• **TEXT BLOCK**:
........
Image source: https://unsplash.com/photos/uy5t-CJuIK4
Sleep is the golden chain that ties health and our bodies together. — Thomas Dekker
We often wrongly see sleep as a period when our bodies shut down. However, it is actually the time when the body and the mind are the most active.
During this period, we consolidate memories, renew energy, process everything we went through during the day, repair tissues, and boost our immunity. Unfortunately, sleep is the first thing most of us will renounce to catch up with our numerous chores and responsibilities.
We’re here to convince you never to give up on your dreams – because you need about eight hours of those every night.
Maintaining brain function
We need, on average, three hours a day for our brains to perform minimal cognitive functions. But, if you, like most people, have tasks that require focus and attention, three hours are not nearly enough. For legitimate problem-solving capabilities, you will need a minimum of seven hours of shuteye.
However, the quantity of sleep is not the only thing that matters. There is also quality.
For a proper night of sleep, you need a supportive mattress and a pillow and a quiet, dark room free of distractions. If you have any problem that could affect the quality of your sleep, such as sleep interruptions, getting up to use the bathroom or drink water, you’ll want to address this first.
........
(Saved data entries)

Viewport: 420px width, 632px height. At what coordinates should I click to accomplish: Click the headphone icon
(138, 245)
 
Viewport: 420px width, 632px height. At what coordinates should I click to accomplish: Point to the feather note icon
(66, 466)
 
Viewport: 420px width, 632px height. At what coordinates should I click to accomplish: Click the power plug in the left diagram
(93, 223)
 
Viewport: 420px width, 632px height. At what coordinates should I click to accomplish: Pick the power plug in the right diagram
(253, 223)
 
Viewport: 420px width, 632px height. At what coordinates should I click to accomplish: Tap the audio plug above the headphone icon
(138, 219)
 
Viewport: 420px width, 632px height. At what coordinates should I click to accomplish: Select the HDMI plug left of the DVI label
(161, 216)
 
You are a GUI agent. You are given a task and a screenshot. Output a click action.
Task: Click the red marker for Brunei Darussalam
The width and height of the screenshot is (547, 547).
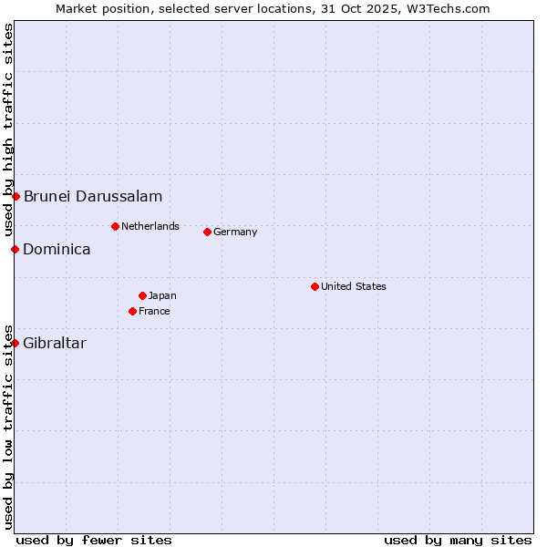tap(15, 196)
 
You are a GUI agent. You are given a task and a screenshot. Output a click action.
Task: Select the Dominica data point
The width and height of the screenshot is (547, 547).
tap(15, 249)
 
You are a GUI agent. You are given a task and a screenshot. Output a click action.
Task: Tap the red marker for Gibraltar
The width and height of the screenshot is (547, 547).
tap(15, 343)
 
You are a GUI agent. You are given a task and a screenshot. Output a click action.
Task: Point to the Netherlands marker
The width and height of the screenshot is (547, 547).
tap(115, 226)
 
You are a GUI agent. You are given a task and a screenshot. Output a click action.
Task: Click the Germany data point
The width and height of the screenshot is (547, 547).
tap(207, 232)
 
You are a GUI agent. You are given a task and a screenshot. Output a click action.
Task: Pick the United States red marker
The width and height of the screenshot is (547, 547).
tap(315, 286)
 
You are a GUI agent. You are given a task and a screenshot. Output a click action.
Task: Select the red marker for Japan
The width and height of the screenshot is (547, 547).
tap(142, 295)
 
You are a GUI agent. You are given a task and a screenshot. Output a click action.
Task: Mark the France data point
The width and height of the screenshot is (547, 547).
tap(133, 311)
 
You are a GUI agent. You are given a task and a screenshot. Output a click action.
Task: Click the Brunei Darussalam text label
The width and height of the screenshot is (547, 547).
tap(93, 196)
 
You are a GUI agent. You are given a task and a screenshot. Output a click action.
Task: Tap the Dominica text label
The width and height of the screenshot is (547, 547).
tap(57, 249)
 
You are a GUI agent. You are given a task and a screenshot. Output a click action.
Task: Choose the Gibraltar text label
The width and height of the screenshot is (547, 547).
tap(55, 343)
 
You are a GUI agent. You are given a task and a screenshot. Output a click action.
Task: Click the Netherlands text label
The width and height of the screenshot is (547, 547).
tap(150, 226)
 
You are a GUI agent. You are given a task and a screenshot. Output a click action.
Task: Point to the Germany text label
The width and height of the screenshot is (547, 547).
tap(235, 232)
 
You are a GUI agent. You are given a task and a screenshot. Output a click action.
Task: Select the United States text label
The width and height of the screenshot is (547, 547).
tap(354, 286)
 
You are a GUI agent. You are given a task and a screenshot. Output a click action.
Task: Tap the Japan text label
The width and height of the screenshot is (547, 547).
tap(162, 295)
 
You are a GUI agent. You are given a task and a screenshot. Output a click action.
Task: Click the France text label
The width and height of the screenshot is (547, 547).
tap(154, 311)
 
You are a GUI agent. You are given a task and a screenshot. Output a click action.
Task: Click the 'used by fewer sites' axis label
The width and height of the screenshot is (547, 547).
tap(94, 540)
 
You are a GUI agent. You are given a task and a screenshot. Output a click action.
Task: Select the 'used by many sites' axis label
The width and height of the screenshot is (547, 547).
tap(458, 540)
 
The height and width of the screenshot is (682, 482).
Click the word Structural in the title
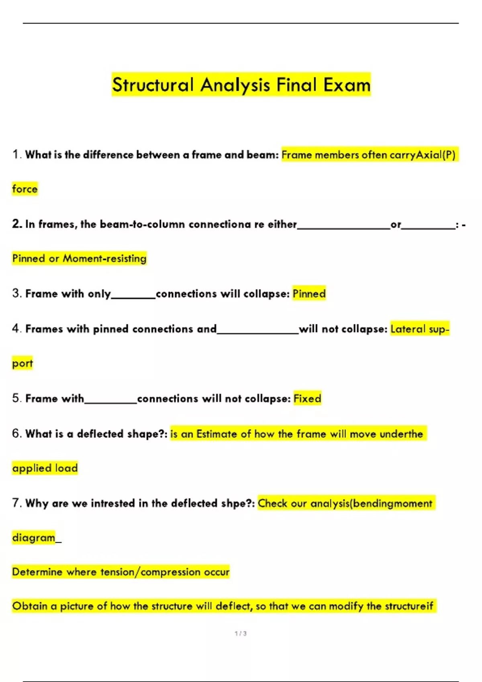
........
• **WORK TO COMPLETE**:
Answer these questions about the article on sleep:
1. In the Thomas Dekker quote, what does sleep tie together?
2. What is the minimum amount of sleep it gives for legitimate problem-solving?
3. What kind of room does it say a proper night of sleep needs?

• **TASK RESULT**:
1. Health and our bodies.
2. Seven hours.
3. A quiet, dark room free of distractions.